Montazeri, who is not responsible for overseeing the morality police in his role as attorney general, added that the “the judiciary will continue to supervise social behaviors.”

It was unclear if he meant the morality police would be abolished for good or that they would return in some form.

Montazeri’s brief and unscripted comment came in response to a question about “why the morality police were being shut down,” the outlets reported.

NBC News cannot independently verify his comments.

Iran’s Interior Ministry and police have not commented on the status of the morality police.

Official state media outlets that attended the event did not report on Montazeri’s comments, signaling that they were not sanctioned by the political establishment.

Iran has been gripped by months of protests, sparked by the death of Mahsa Amini, a 22-year-old from Iran’s Kurdistan region, who died in the hospital three days after she had been detained by the morality police in September.

Amini had allegedly failed to fully cover her hair and defied the country’s strict dress codes when she was arrested in Iran’s capital, Tehran.

A coroner’s report said in October that Amini had died from multiple organ failure and ruled out blows to the head and body as a cause of her death. Police had said Amini died after she fell ill and slipped into a coma, but her family has said witnesses told them officers beat her. Police have denied this allegation.

After her death, young protesters took to the streets, tearing off their hijabs and desecrating symbols of the Islamic Republic. With women and young girls at the forefront, videos appeared on social media of many of them removing and burning their headscarves and cutting their hair in public, in open defiance of the cleric-run Islamic Republic.

Demands for women’s rights later morphed into wider calls to overthrow the regime, posing one of the most serious challenges to the Iranian government since the 1979 revolution. Some have chanted slogans against the supreme leader, Ayatollah Ali Khamenei, and President Ebrahim Raisi.

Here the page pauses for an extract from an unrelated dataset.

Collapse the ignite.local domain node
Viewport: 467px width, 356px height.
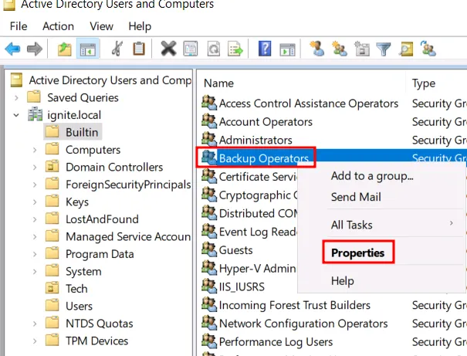(x=15, y=115)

The government has blamed what it calls “foreign enemies” for stoking the unrest.

Gen. Amir Ali Hajizadeh, the commander of the aerospace division of the paramilitary Revolutionary Guard, was quoted late last month by a website close to the Guard as saying that more than 300 people have been killed, including “martyrs,” an apparent reference to security forces.

Human Rights Activists in Iran, a U.S.-based rights group said in a tweet Saturday that at least 470 protestors have been killed and over 18,000 have been detained so far.

NBC News cannot independently verify either figure.

Secretary of State Antony Blinken praised the “extraordinary courage” of Iranian women for “standing up, speaking up, speaking out for their basic rights,” in an interview with NBC News’ Andrea Mitchell late last month.

Meanwhile, the state-run IRNA news agency reported Sunday, that authorities executed four people accused of working for Israel’s Mossad intelligence agency on Sunday. Three others received lengthy prison sentences.

Members of the network stole and destroyed private and public property and kidnapped individuals and interrogated them, according to the report. It said the alleged spies had weapons and received wages from Mossad in the form of cryptocurrency.

IRNA identified the executed prisoners as Hossein Ordoukhanzadeh, Shahin Imani Mahmoudabadi, Milad Ashrafi and Manouchehr Shahbandi. Three other members of the group received sentences of five to 10 years in prison, the news agency reported.

NBC News has not been able to verify this report.